Highlighting just how ‘unfinished’ the deal is, there are several areas where the two sides could only reach temporary arrangements to allow more time for negotiations. These include data sharing, aviation, the question of Gibraltar, and most important of all – financial services. Britain has a huge trade surplus in services and the City of London has benefited greatly over the years from access to the single market via the passporting scheme. But many financial services firms will no longer be able to do business in the EU from January 1, 2021 when they lose their passporting rights, instead relying on a system known as equivalence.

However, equivalence does not cover all types of financial services and it is up to individual member states to decide if they want to grant access to UK firms. Moreover, equivalence decisions can be withdrawn with 30 days’ notice, so it’s far from an ideal solution.

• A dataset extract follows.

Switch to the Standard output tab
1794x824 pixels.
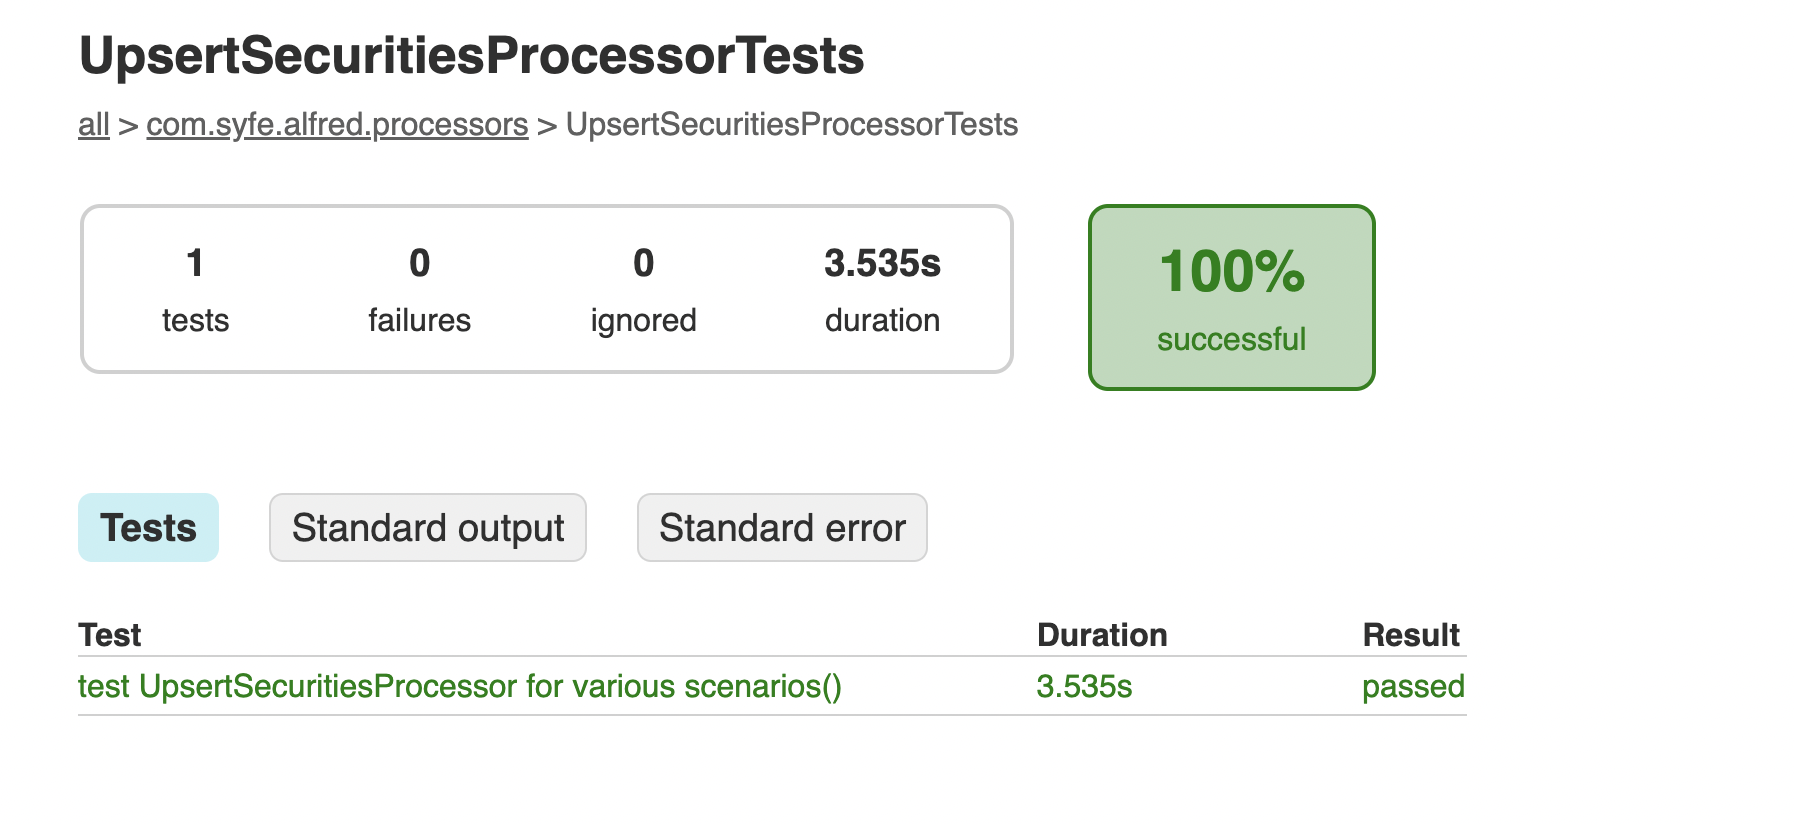427,527
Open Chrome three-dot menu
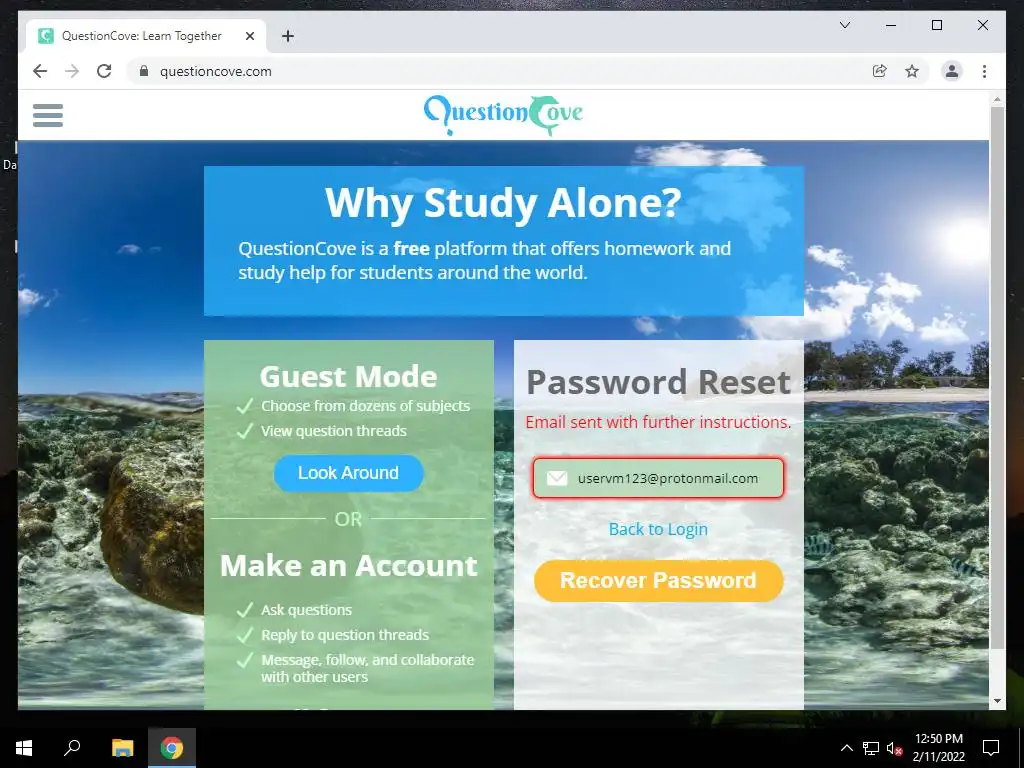1024x768 pixels. [984, 71]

On the bright side, the UK and EU have set a deadline of March 2021 to reach a Memorandum of Understanding on broader cooperation on financial services. Plus, the big City banks have already opened branches in European financial centres such as Paris or Frankfurt, hence, any disruption may be minimal and brief.

Pound unimpressed by Brexit accord

Nevertheless, despite the huge relief that a deal is finally done and the threat of a chaotic Brexit is averted, the UK-EU Trade and Cooperation Agreement (TCA), as it is officially called, could look very different from its current form in a few years’ time. That could be one reason why traders have greeted the long-sought deal with barely any enthusiasm. The pound rose only modestly on Thursday when it seemed certain an announcement was imminent, and slid on Monday on profit taking as there was not a lot in the details that hadn’t already been priced in by investors.

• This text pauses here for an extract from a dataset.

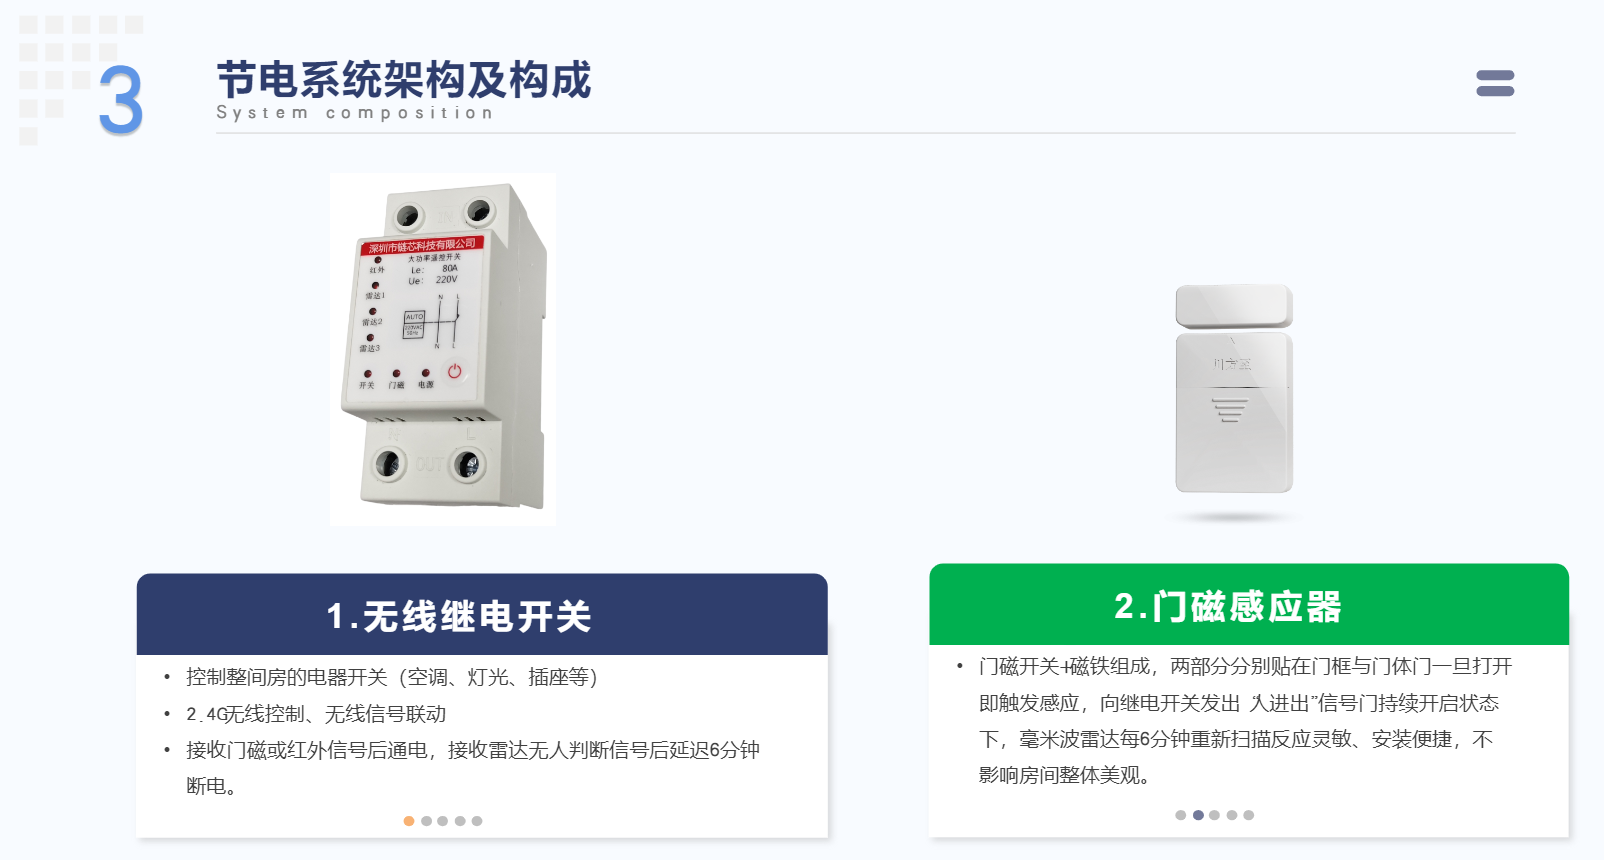Click the red power symbol on the relay photo
Screen dimensions: 1604x860
pos(455,371)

Sterling’s pullback against the US dollar is likely to be a short-term correction following an impressive run higher since late September. If cable continues to lose ground, it may find support in the $1.33 region, which lies between the 50-day moving average and the 78.6% Fibonacci retracement of the September down leg. Breaching this support would bring into scope the 61.8% Fibonacci of $1.3173.

However, should the pound resume its rally and is able to surpass the December top of $1.3624 – a 2½-year high – the next major target for the bulls will be the 123.6% Fibonacci extension of $1.3673, followed by the 138.2% Fibonacci of $1.3791.

Making a success of Brexit

Now that Brexit has been completed, the key focus for sterling in the next three to six months will be how soon the pandemic eases and how quickly vaccines are rolled out to bring about a stronger economic recovery. However, its longer-run prospects may be tied to whether the TCA eventually becomes more comprehensive and how many trade deals Britain signs with non-EU countries, as the real test of making a success of Brexit has only just started.